Das Fallbeispiel Aktion Meditech (www.aktion-meditech.de) präsentierte Erik Thiel, Berater bei Haas & Health Partner, für den Themenbereich „Patienteninformationen durch Ärzte und MedTech-Unternehmen“. In der vom BVMed initiierten Informationskampagne engagieren sich Ärzte, Patientengruppen und Unternehmen, um über neue Behandlungsmethoden der Medizintechnologie zu informieren und eine Mitgestaltungsmöglichkeit für die betroffenen Patienten zu gewährleisten. Aktion Meditech informiert Patienten und Entscheider in einfacher und verständlicher Sprache über die Vorteile moderner Medizintechnologien und bietet Journalisten ein breites Informationsangebot. Partner von Aktion Meditech sind mittlerweile 40 Patientenvertreter und –verbände, mehr als 50 Fachärzte aller Richtungen, Pflegekräfte, Gesundheitsexperten, Gesundheitspolitiker sowie MedTech-Verbände und –Unternehmen.
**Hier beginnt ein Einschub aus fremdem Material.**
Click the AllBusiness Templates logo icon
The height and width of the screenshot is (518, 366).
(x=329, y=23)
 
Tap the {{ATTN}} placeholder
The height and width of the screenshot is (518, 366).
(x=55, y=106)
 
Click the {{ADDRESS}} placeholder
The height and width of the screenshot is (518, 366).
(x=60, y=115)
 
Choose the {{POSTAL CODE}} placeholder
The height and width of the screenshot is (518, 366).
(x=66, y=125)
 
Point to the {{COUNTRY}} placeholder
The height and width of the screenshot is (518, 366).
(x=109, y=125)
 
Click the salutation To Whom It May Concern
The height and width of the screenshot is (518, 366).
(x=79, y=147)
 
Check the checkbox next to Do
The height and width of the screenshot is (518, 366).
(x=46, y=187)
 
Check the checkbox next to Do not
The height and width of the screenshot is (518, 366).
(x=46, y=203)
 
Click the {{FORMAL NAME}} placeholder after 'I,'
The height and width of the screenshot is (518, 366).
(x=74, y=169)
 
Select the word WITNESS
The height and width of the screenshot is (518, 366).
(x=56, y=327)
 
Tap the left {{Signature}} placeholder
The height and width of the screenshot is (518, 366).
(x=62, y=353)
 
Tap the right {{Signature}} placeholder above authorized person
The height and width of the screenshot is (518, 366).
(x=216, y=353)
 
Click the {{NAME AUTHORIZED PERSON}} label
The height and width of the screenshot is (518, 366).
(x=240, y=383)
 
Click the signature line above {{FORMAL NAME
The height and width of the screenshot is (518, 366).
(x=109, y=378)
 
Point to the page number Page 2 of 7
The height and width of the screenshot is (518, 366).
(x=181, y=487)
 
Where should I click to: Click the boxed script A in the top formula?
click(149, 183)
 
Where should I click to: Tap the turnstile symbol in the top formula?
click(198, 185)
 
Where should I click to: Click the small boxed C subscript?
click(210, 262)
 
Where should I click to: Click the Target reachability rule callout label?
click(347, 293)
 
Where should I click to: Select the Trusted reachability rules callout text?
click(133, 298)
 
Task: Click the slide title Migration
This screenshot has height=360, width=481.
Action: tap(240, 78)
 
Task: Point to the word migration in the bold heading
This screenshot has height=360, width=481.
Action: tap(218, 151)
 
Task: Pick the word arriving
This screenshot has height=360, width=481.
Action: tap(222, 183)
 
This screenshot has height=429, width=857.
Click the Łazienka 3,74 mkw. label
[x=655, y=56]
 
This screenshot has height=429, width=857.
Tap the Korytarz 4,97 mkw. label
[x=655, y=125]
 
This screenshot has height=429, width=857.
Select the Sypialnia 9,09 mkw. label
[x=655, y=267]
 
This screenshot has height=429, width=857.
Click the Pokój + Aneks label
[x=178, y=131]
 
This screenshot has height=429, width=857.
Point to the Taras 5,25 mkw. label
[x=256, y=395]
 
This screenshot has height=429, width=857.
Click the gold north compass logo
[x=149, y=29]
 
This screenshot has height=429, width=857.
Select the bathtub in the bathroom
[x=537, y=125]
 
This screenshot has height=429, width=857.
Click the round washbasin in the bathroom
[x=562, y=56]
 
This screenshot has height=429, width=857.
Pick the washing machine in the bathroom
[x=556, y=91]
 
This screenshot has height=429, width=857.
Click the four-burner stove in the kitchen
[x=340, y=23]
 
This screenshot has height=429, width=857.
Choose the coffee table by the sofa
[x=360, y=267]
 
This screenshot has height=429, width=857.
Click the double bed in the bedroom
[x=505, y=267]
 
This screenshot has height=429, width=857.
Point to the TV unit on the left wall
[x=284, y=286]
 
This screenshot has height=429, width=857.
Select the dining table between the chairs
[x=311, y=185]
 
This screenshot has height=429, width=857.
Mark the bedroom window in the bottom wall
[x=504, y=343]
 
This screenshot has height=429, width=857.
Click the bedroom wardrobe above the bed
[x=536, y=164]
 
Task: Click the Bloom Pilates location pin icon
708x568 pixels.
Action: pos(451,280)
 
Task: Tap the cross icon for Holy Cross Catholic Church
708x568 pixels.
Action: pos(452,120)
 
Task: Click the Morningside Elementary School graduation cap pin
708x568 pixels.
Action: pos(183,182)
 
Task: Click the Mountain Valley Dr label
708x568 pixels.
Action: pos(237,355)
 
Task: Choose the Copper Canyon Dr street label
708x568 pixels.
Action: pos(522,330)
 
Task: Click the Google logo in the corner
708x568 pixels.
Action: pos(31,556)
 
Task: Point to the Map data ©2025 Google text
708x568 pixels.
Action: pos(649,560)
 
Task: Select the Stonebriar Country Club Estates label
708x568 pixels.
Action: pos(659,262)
Christof Fischoeder, Berliner Standortleiter von Weber Shandwick, stellte das Aktionsbündnis „meine Wahl“ (www.buendnis-meine-wahl) vor. Das Bündnis aus Verbänden, Unternehmen und Patientenorganisationen setzt sich für die Patientenautonomie im Hilfsmittelbereich ein und kämpft für den Erhalt der Wahlfreiheit für die Versicherten. Ausgelöste wurde es durch die Verpflichtung für die Krankenkassen, die Versorgung mit Hilfsmitteln auszuschreiben. Das Aktionsbündnis hat sich nach zwei Jahren fest in der Hilfsmittelversorgungs-Diskussion etabliert. Es vereint derzeit 90 Mitstreiter und über 6.000 Unterstützer. Zu den Instrumenten zählen 18 regionalisierte Veranstaltungen, eine Internetseite mit über 1,6 Millionen Seitenzugriffe seit Start der Kampagne und über 200 Gespräche mit Journalisten, durch die rund 200 Medienberichte entstanden. Zudem wurden 50.000 Informationsflyer verschickt, um Fälle zu sammeln, in denen die Hilfsmittelversorgung nicht funktioniert. Über 5.000 Antwortschreiben kamen zurück und über 850 Beratungsgespräche wurden geführt. Erreicht wurde unter anderem eine Nachbesserung des Gesetzes, die Soll-Vorschrift für Ausschreibungen wurde in eine Kann-Vorschrift umgewandelt. Nach einem neuen Urteil müssen Krankenkassen keine europaweiten Ausschreibungen durchführen, sondern können mit einer Vielzahl von Leistungserbringern Verträge schließen.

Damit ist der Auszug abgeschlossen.